今継先生がしきりに時間を気にしていたのに、今ではその欠片すら見えない。腕時計に目を向けることなく、事の顛末を見届けようとしている。
(……なるほど、この厳つい風格の少女が来るのを待っていたってことか。でもなぜに俺んとこに来るんだよ……それなら今継先生んとこに行けよ……マジで)
心の中で祈りを捧げていると、少女はおもむろに口を開いた。
「余について参れ……です。ルーク・凪・ランカード」
「は? なに言ってんだお前?」
「いいからついて参れ……です」
少女はそう言うと俺の手首を握り締めてきた。
か細い腕には似合わない剛力、万力で締められているような錯覚を覚える。
「……痛い痛い痛い、分かった分かったから、腕を掴むの止めてくれ。先生ごめん、そういうわけだからちょっと席外してもいいですか?」
「ああ行って来い、存分のその腕を振るってくるといい」
「えっはい、分かりました……?」
あっさりと退出許可が出た。
今継先生も、この少女も、こうなることを事前に知っていた? まさか莉緒や一志、その級友らの誰一人として助太刀しようとしなかったのも、このことを知っていたから? なら、ボロボロの姿の生徒を見た時の彼らの騒動はなんだ。あーなることは知らなかったということか。
「みんなどこまで知らされている……?」
少女に引っ張られるかたちで廊下へと向かう。その間に、オーディエンスに問いかけてみるが返答はなく、隣から聞こえる騒音によりすぐに霧散した。
ただその中で一人だけ目をキョロキョロと泳がしている人物がいた。
どうやらその人物は俺と同じ境遇にいるようだ。なにも知らされていないのか、もしくは忘れてしまっているのか。
「おい、彼我結なにぼーっとしている? お前も彼女について行け!」
「あたし、ですか?」
やはり莉緒もまた何も聞かされていなかったようだ。自分の顔を指差して聞き返している。

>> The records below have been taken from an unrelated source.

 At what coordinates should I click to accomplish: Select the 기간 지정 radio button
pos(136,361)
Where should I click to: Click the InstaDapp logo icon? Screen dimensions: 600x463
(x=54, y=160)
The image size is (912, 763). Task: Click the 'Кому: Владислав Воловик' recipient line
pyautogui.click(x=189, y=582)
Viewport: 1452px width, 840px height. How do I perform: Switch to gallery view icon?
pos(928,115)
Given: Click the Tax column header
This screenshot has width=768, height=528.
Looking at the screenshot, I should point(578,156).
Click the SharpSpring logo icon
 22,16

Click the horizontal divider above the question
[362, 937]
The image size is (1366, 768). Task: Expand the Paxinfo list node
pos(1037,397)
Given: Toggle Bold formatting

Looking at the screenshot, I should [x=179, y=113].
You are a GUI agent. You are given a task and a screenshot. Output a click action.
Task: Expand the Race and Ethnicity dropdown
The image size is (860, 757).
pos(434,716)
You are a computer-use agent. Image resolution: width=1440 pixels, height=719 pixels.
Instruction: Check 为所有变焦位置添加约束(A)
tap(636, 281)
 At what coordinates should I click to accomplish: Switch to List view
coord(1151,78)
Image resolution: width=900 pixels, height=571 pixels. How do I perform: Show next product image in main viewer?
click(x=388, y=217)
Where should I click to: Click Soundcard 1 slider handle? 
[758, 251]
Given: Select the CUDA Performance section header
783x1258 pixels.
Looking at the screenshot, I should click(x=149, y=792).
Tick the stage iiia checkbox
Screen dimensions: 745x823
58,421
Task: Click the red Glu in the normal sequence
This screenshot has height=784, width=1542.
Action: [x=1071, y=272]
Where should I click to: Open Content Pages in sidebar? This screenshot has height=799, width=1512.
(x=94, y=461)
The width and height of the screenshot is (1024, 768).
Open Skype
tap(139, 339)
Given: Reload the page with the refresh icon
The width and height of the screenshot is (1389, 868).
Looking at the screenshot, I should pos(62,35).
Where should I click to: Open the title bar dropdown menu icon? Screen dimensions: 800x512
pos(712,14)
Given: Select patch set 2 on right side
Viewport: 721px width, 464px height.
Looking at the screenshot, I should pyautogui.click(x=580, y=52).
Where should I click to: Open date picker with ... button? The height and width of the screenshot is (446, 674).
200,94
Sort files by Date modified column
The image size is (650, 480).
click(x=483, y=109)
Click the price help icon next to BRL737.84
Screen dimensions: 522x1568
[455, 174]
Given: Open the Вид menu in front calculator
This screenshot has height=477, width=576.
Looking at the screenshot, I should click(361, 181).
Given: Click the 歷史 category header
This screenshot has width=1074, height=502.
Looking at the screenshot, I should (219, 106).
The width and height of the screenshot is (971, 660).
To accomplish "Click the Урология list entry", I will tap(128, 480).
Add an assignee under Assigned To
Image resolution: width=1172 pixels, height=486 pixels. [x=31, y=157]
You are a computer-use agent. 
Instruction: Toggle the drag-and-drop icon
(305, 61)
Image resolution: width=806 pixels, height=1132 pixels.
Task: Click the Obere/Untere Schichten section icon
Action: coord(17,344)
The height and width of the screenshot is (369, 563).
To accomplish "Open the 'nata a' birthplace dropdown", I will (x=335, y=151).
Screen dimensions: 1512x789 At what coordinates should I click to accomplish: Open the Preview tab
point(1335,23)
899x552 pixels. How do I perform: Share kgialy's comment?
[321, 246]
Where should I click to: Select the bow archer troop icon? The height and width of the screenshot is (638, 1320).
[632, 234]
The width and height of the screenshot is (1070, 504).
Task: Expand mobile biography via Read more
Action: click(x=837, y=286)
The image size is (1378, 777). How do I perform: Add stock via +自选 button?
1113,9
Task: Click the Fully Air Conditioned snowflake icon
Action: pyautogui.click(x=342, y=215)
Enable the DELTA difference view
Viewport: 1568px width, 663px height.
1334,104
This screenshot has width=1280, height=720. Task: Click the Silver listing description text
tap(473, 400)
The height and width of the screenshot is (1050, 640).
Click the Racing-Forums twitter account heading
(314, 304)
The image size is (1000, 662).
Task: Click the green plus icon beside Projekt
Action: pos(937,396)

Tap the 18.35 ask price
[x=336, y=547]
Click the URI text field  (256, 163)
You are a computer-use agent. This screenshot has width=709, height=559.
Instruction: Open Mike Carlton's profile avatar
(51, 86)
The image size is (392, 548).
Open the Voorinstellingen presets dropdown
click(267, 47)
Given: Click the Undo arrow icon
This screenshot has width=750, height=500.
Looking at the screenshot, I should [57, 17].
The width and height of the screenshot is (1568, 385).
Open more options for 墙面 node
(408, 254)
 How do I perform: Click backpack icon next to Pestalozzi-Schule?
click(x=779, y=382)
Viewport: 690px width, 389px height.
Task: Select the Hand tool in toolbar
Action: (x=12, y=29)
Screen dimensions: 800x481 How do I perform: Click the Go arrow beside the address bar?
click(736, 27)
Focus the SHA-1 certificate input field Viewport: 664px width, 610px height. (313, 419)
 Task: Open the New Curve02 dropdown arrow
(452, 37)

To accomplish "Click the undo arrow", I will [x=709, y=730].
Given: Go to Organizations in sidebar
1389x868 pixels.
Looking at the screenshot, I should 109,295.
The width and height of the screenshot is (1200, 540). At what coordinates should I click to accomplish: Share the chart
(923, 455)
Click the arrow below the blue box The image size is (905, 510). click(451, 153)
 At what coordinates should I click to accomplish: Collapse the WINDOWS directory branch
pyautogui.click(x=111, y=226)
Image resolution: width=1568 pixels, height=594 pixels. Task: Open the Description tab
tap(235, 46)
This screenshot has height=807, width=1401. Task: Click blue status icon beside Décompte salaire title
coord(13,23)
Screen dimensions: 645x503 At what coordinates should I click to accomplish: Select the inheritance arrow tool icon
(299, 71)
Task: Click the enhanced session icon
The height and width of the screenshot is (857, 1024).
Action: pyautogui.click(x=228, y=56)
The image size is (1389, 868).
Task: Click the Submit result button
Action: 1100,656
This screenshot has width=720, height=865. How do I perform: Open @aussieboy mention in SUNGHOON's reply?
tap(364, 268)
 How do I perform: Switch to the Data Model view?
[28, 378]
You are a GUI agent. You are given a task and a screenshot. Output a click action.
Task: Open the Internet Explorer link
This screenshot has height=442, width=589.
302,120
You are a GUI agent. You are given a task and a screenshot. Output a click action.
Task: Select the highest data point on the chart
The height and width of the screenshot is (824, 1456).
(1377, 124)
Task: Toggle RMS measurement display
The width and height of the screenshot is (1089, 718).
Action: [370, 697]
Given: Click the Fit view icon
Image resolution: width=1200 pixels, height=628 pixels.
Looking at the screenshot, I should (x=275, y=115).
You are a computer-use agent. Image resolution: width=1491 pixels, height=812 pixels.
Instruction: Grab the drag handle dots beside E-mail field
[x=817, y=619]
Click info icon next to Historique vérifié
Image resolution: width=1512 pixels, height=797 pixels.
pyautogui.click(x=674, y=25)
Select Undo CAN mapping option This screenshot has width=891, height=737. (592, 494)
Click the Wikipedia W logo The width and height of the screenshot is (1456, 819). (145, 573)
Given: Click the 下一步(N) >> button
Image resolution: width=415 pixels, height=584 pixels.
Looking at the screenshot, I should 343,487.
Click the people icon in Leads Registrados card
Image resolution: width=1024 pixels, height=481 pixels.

「お前以外に、彼我結って苗字のやつはいないだろ……さっさと行け!」
「はい、なんかよくわかんないけど行ってきます!」
「ああ好きなだけ暴れてこい!」
人間もとい生物の弱点である動脈横でピースを作り「――り♪」と返事をすると、ドナドナされている俺の後ろにつき、歩幅を合わせて歩き始めた。
みんなに生暖かい目で見送られながら、俺は教室をあとにした。